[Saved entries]
Start of Block
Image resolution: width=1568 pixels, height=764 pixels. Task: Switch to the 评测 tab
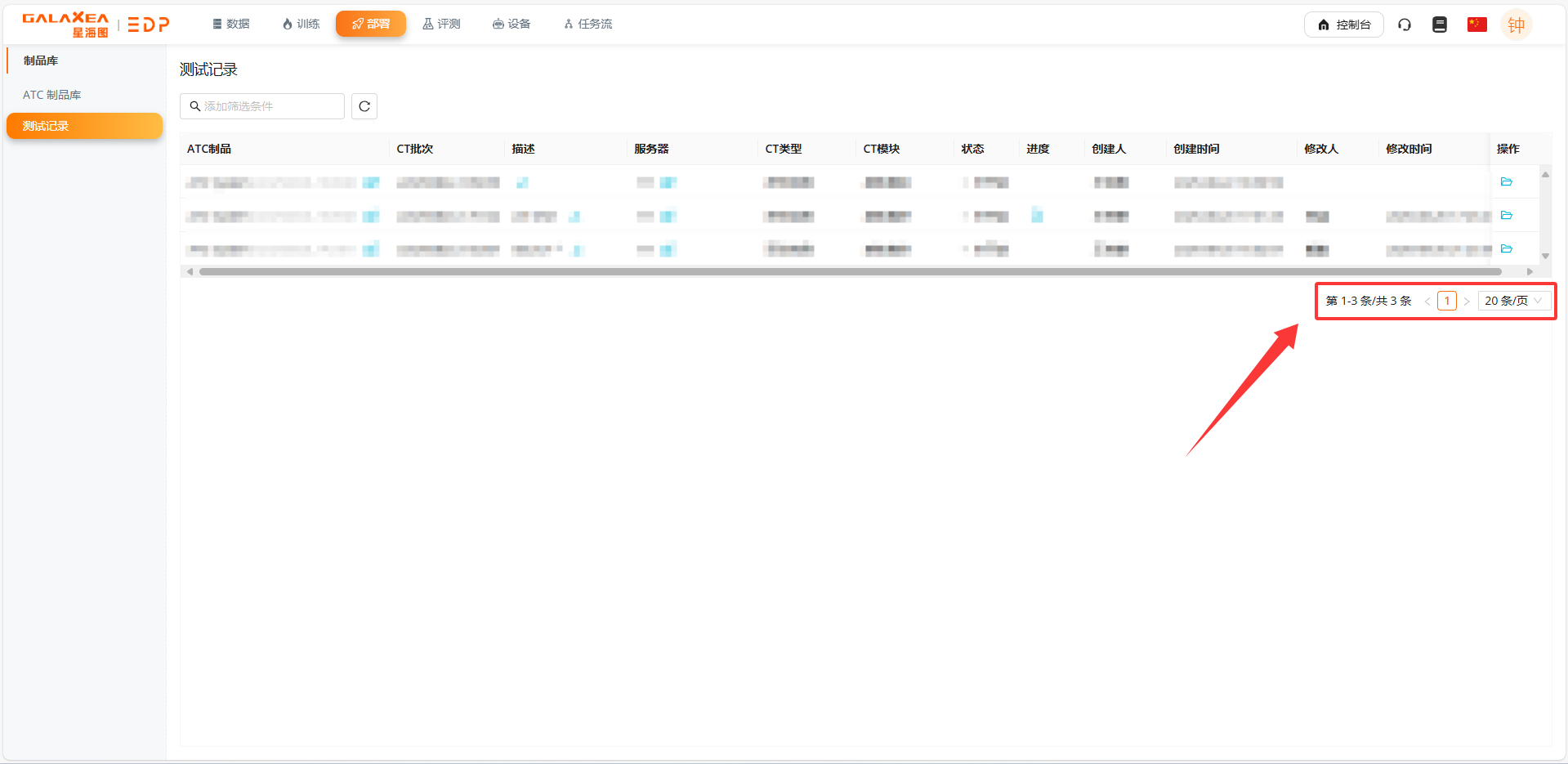(441, 24)
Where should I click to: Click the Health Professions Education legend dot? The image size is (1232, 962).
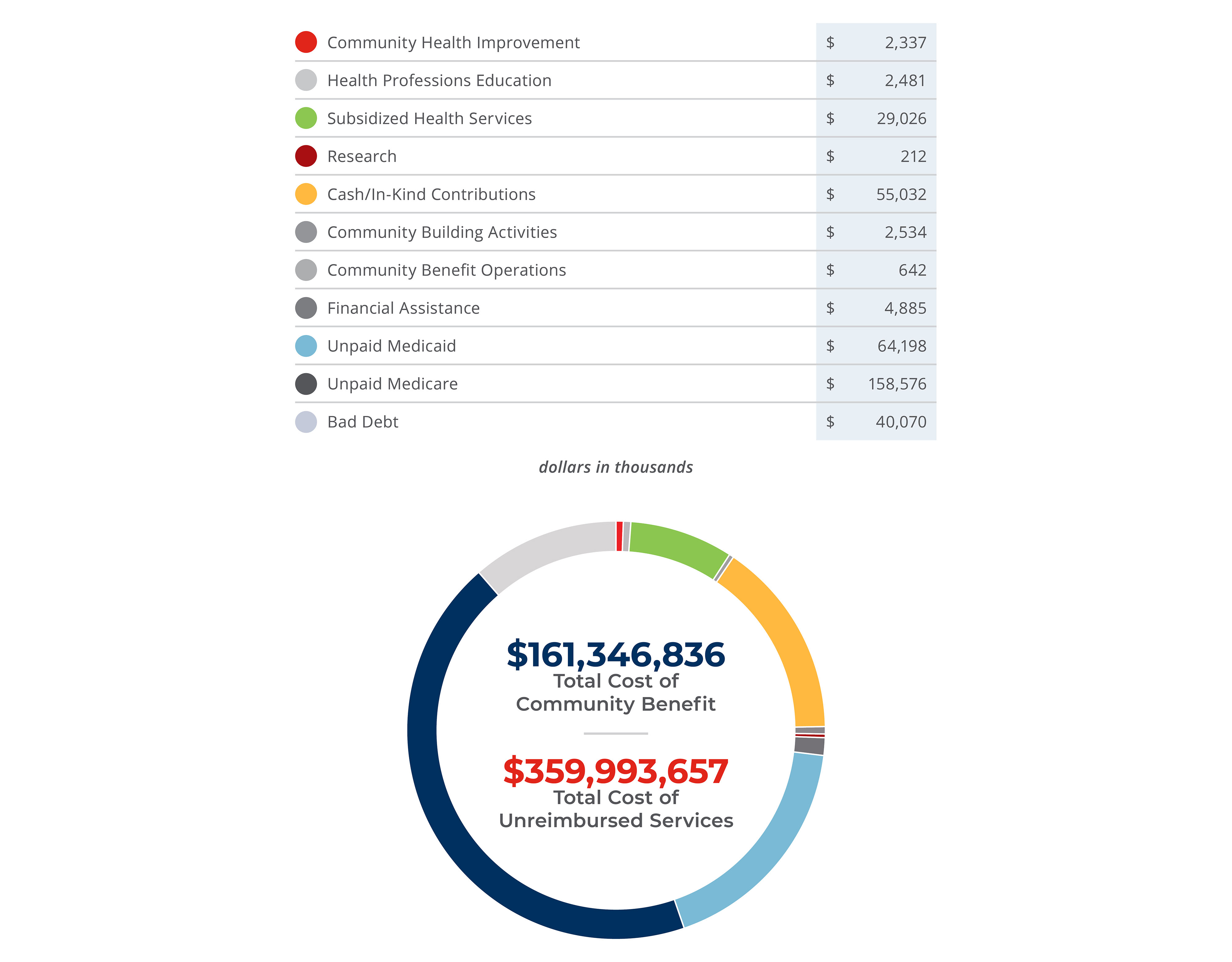(306, 80)
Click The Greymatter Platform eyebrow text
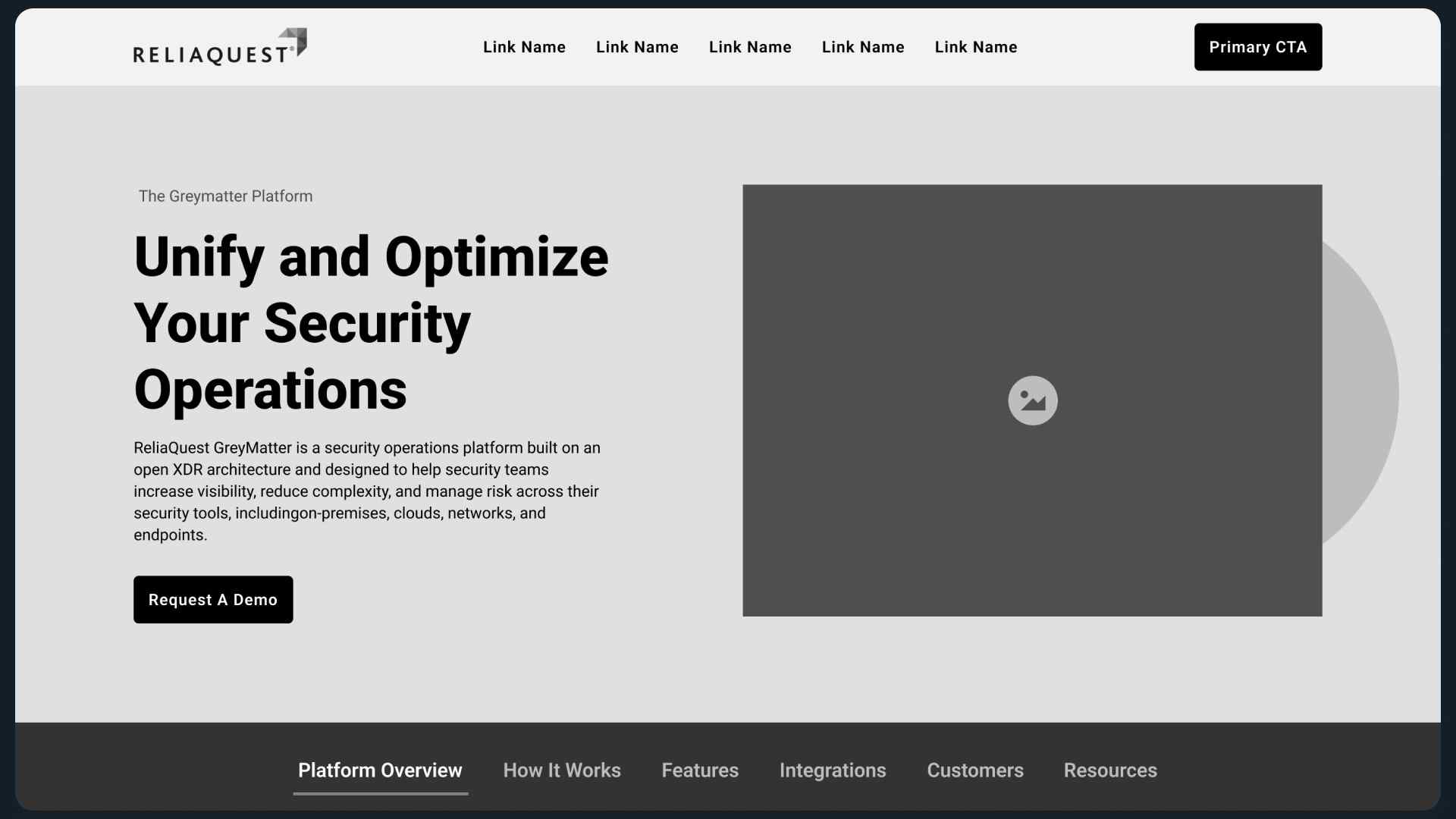1456x819 pixels. click(x=225, y=196)
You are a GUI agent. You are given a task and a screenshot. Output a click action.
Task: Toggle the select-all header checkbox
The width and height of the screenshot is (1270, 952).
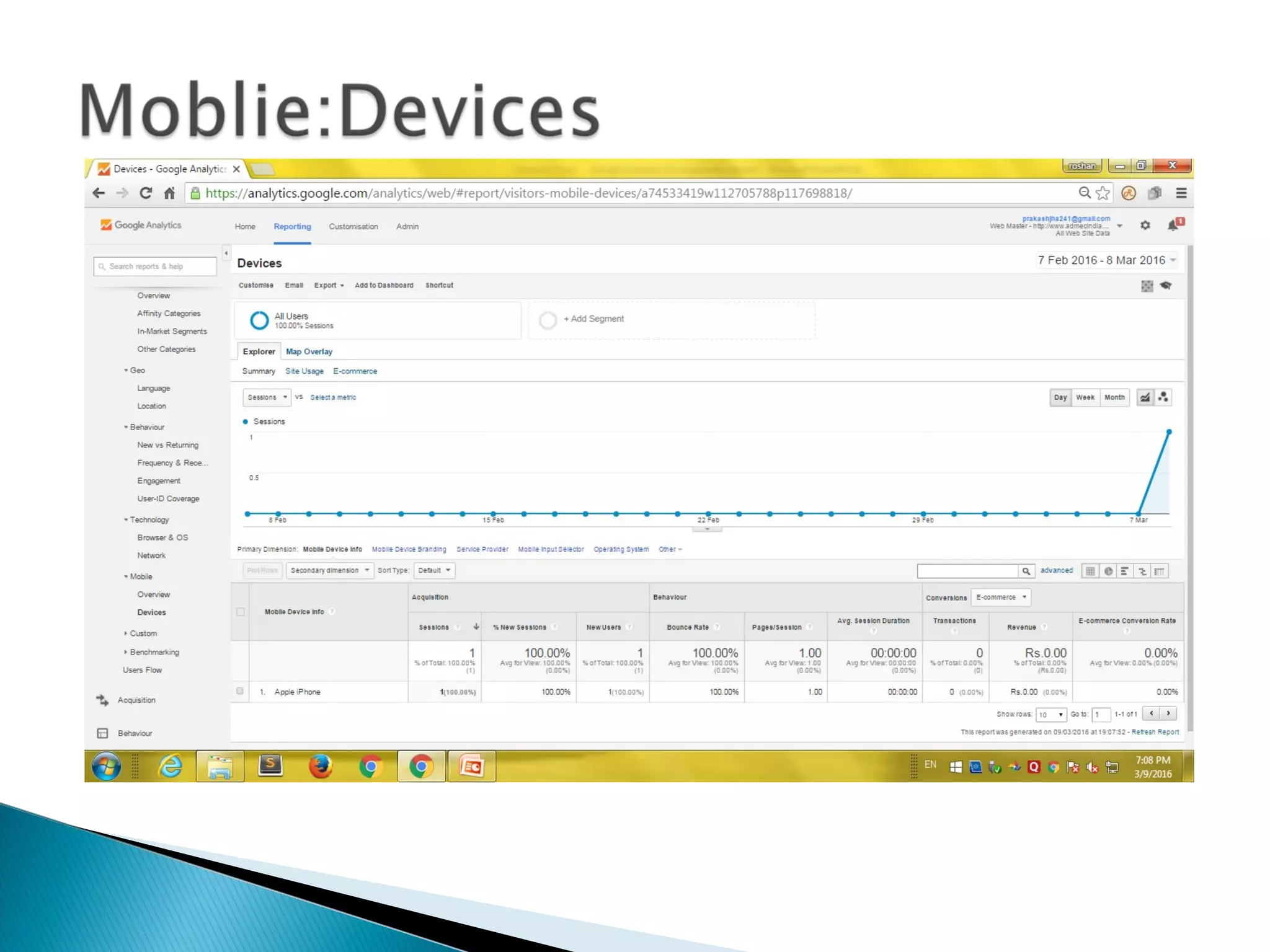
End of Block
WORK TO BE COMPLETED:
Please show every line of the records that holds the word "screenshot".

OUTPUT BELOW:
You are a GUI agent. You are given a task and a screenshot. Output a click action.
The width and height of the screenshot is (1270, 952).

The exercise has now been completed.